一審の家庭裁判所は「商売をしている人なら営業上の必要性から襲名を認める余地はあるが、郵便局長という職業では支障はない」として却下しました。
しかし、大阪高裁は抗告理由書にある「襲名は商売に限られるものではなく、農業や山林経営、地域社会での信用や呼び名など生活全体に関わる」という主張を認めました。
「正当な事由がある」として、戸籍上の名前を「新兵衛」に改めることを認めています(大阪高裁昭和27年2月22日決定)
●「信三郎」襲名に地域と取引先が期待
昭和44年の東京高裁でもこんな判断が下されています。
350年以上の歴史がある味噌・醤油醸造を営む商店では、代々の当主が「信三郎」という名を名乗ってきました。
この家の長男として生まれた男性は、家業を継ぎ、会社組織となった後も代表取締役として経営に携わっていました。地域社会や取引先、銀行、親族も「13代目信三郎」としての襲名を期待していました。
しかし、戸籍上の名前は信三郎ではなかったため、正式に「信三郎」へ改名したいと家庭裁判所に申し立てました。
一審の家庭裁判所は「法人の代表取締役にすぎないので、特に襲名をしなくても営業上の支障はない」として却下しました。
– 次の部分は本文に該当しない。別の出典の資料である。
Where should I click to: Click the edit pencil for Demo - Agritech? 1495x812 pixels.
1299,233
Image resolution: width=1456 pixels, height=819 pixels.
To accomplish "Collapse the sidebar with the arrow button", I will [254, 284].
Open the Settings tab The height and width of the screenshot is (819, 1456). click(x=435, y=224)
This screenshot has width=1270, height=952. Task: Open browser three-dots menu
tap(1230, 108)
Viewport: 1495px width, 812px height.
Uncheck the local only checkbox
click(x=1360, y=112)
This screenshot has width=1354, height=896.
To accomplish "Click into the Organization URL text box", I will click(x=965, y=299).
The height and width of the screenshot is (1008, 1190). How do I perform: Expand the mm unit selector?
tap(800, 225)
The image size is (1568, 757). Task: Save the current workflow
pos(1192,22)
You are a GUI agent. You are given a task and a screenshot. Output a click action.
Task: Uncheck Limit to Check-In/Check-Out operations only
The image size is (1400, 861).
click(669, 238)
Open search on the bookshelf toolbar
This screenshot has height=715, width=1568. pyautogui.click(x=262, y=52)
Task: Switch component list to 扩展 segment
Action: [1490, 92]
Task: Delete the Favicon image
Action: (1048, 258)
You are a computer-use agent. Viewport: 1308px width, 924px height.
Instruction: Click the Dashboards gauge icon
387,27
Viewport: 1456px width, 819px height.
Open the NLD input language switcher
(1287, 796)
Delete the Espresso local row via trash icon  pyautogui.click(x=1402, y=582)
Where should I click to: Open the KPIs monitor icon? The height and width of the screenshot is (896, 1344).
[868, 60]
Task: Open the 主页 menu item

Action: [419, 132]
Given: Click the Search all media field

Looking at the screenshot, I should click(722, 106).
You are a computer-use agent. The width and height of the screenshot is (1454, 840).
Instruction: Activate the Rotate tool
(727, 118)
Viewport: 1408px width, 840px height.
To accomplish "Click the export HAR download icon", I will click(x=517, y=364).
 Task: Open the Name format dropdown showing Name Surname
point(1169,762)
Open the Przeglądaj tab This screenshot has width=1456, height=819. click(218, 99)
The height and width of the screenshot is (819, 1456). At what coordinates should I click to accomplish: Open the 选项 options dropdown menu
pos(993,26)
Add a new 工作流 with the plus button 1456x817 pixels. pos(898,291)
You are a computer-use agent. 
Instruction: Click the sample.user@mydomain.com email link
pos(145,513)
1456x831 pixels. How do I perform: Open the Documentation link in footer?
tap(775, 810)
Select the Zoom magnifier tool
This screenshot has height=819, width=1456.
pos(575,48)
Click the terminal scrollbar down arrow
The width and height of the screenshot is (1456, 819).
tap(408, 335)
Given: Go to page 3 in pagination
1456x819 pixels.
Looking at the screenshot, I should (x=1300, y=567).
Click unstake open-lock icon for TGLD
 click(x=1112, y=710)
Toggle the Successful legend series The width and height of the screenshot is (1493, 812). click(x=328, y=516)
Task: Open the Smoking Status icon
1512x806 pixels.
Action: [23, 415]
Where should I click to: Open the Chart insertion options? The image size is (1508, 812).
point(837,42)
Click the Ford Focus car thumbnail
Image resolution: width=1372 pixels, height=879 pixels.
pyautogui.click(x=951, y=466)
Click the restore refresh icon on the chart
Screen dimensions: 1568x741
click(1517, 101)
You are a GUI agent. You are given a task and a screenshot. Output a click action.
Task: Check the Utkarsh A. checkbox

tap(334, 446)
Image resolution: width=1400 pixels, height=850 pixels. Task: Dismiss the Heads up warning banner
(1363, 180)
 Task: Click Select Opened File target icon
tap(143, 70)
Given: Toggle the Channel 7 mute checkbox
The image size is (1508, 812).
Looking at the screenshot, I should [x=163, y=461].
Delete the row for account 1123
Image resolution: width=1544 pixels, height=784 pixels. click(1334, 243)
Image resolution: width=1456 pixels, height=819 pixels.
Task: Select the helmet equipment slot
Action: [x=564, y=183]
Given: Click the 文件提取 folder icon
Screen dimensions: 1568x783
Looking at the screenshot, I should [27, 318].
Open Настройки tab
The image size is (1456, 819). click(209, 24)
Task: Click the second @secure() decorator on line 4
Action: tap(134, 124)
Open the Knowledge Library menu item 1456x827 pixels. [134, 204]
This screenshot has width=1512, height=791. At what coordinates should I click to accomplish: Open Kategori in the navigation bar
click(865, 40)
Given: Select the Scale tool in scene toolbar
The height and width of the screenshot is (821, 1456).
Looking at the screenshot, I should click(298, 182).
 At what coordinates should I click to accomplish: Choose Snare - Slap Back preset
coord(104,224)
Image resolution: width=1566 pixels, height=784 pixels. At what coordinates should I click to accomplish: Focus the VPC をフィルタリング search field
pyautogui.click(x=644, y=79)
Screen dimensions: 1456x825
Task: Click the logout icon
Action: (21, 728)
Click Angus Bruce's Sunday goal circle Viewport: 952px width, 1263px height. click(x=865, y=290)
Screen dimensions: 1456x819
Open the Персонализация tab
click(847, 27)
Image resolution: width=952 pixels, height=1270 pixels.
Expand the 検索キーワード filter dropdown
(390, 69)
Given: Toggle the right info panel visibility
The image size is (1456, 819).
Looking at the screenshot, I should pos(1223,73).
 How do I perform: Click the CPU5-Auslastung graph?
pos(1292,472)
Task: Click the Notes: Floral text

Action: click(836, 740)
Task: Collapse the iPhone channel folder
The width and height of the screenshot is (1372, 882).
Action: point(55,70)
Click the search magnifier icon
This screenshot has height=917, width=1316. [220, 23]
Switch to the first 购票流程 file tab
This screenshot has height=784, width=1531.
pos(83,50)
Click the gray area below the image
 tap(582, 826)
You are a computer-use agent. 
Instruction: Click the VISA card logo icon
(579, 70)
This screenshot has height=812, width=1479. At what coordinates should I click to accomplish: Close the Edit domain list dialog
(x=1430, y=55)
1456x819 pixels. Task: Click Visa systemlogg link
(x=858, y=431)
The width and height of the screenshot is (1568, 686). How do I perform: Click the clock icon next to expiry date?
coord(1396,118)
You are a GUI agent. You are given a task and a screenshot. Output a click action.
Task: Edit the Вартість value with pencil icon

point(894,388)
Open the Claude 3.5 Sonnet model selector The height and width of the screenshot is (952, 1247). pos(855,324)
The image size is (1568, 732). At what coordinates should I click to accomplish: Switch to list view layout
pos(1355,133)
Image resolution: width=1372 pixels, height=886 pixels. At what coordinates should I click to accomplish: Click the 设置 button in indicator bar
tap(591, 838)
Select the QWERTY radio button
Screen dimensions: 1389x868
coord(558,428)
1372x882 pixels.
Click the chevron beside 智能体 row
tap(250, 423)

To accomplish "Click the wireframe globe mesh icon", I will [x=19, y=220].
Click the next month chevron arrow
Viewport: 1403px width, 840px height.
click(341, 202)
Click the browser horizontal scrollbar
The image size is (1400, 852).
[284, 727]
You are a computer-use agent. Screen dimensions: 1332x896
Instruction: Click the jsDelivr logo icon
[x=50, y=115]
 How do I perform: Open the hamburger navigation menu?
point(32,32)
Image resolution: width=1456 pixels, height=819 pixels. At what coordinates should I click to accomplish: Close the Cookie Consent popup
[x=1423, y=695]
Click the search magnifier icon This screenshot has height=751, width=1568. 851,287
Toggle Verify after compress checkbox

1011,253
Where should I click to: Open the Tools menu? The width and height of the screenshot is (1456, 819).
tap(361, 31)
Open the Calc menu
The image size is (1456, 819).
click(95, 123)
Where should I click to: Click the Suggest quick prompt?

これに対して東京高裁は「名の変更は『正当な事由』があればよく、必ずしも特段の必要性や家督相続と結びつける必要はない」と判断。
家業の歴史、地域社会や取引先の期待、親族の同意などを総合すれば、「信三郎」への改名には十分な理由があると認められるとして、原審判を取り消し、名の変更を認める方向で差し戻しました。(東京高裁昭和44年6月11日決定)
●襲名が認められなかった事例も
一方で、襲名が認められなかった事例もあります。
ある男性が仏教の僧侶として得度し、宗派の規程に基づいて僧名に改名したいと家庭裁判所に申し立てました。
しかし、裁判所は、改名が許されるのは「社会生活上、改名しなければ大きな支障がある」と認められる場合に限られると説明。宗教の内部規則があっても、それだけで法的に「正当な理由」とはならないと判断しました。
この男性は新聞販売店を営んでおり、僧籍に入ったものの、実際に僧侶として檀家回りや宗教活動をしているわけではなく、生活の中心は従来どおり商売でした。また改名したいと望んだ僧名を長年通称として使っている実績もありませんでした。
そのため、「改名しないと社会生活に著しい不都合が生じる」とまでは言えず、改名の申立ては却下されました。(東京家裁昭和35年1月19日審判)
●伝統と社会生活をつなぐ「襲名」
老舗の襲名は単なる伝統の継承にとどまらず、地域や顧客との信頼、取引上の円滑さとも深く結びついています。
戸籍名変更が認められるかどうかのカギは「社会生活に支障があるか」。判例が示すように、襲名が実際に生活や仕事の中で機能しているかどうかが、判断の分かれ目となっているのです。